- Hayland Township, Minnesota Location within the state of Minnesota Hayland Township, Minnesota Hayland Township, Minnesota (the United States)
- Coordinates: 45°50′42″N 93°34′32″W﻿ / ﻿45.84500°N 93.57556°W
- Country: United States
- State: Minnesota
- County: Mille Lacs

Area
- • Total: 35.9 sq mi (93.1 km^{2})
- • Land: 35.9 sq mi (93.0 km^{2})
- • Water: 0.039 sq mi (0.1 km^{2})
- Elevation: 1,178 ft (359 m)

Population (2010)
- • Total: 501
- • Density: 14.0/sq mi (5.39/km^{2})
- Time zone: UTC-6 (Central (CST))
- • Summer (DST): UTC-5 (CDT)
- FIPS code: 27-27908
- GNIS feature ID: 0664427
- Website: https://www.haylandtownshipmn.org/

= Hayland Township, Mille Lacs County, Minnesota =

Hayland Township is a township in Mille Lacs County, Minnesota, United States. The population was 501 at the 2010 census.

Hayland Township was named for its hay production.

==Geography==
According to the United States Census Bureau, the township has a total area of 36.0 sqmi, of which 35.9 sqmi is land and 0.1 sqmi, or 0.14%, is water.

==Demographics==
As of the census of 2000, there were 490 people, 177 households, and 138 families residing in the township. The population density was 13.6 PD/sqmi. There were 215 housing units at an average density of 6.0 /sqmi. The racial makeup of the township was 99.18% White, 0.20% Native American, 0.20% Asian, and 0.41% from two or more races. Hispanic or Latino of any race were 0.61% of the population.

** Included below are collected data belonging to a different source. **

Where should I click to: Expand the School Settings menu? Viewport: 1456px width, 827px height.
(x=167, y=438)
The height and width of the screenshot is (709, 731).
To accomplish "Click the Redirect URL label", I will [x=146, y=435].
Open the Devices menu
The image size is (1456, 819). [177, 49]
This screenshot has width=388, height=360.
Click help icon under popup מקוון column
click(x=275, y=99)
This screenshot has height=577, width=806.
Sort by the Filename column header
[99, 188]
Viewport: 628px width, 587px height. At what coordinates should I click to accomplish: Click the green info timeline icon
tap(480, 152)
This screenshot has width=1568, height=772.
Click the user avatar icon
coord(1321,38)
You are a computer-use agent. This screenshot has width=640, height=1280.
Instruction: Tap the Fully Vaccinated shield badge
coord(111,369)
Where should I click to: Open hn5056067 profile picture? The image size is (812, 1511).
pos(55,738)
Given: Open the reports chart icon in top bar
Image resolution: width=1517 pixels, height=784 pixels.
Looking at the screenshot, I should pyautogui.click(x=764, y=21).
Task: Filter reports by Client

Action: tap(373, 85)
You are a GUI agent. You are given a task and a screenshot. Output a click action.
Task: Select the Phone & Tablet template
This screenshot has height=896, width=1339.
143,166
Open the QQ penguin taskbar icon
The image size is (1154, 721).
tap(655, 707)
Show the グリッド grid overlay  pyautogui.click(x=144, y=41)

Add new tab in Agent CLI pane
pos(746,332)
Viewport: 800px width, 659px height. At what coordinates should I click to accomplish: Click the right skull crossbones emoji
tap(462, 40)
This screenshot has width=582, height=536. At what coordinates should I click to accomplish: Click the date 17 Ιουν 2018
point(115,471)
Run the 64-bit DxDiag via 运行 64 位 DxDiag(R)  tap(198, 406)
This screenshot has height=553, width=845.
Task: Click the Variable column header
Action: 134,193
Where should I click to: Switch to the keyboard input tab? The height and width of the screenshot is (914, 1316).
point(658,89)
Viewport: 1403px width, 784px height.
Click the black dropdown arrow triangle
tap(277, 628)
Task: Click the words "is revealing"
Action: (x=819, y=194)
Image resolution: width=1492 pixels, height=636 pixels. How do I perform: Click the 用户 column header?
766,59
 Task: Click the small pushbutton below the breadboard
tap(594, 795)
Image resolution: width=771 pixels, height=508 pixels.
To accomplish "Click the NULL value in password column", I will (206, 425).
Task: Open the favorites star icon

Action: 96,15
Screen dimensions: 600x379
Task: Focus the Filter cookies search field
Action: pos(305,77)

There were 177 households, out of which 40.7% had children under the age of 18 living with them, 65.0% were married couples living together, 5.6% had a female householder with no husband present, and 22.0% were non-families. 19.8% of all households were made up of individuals, and 4.5% had someone living alone who was 65 years of age or older. The average household size was 2.77 and the average family size was 3.19.

In the township the population was spread out, with 31.0% under the age of 18, 4.7% from 18 to 24, 30.2% from 25 to 44, 23.7% from 45 to 64, and 10.4% who were 65 years of age or older. The median age was 36 years. For every 100 females, there were 105.0 males. For every 100 females age 18 and over, there were 106.1 males.

The median income for a household in the township was $35,446, and the median income for a family was $40,221. Males had a median income of $31,500 versus $16,818 for females. The per capita income for the township was $16,836. About 9.9% of families and 13.1% of the population were below the poverty line, including 21.1% of those under age 18 and 5.0% of those age 65 or over.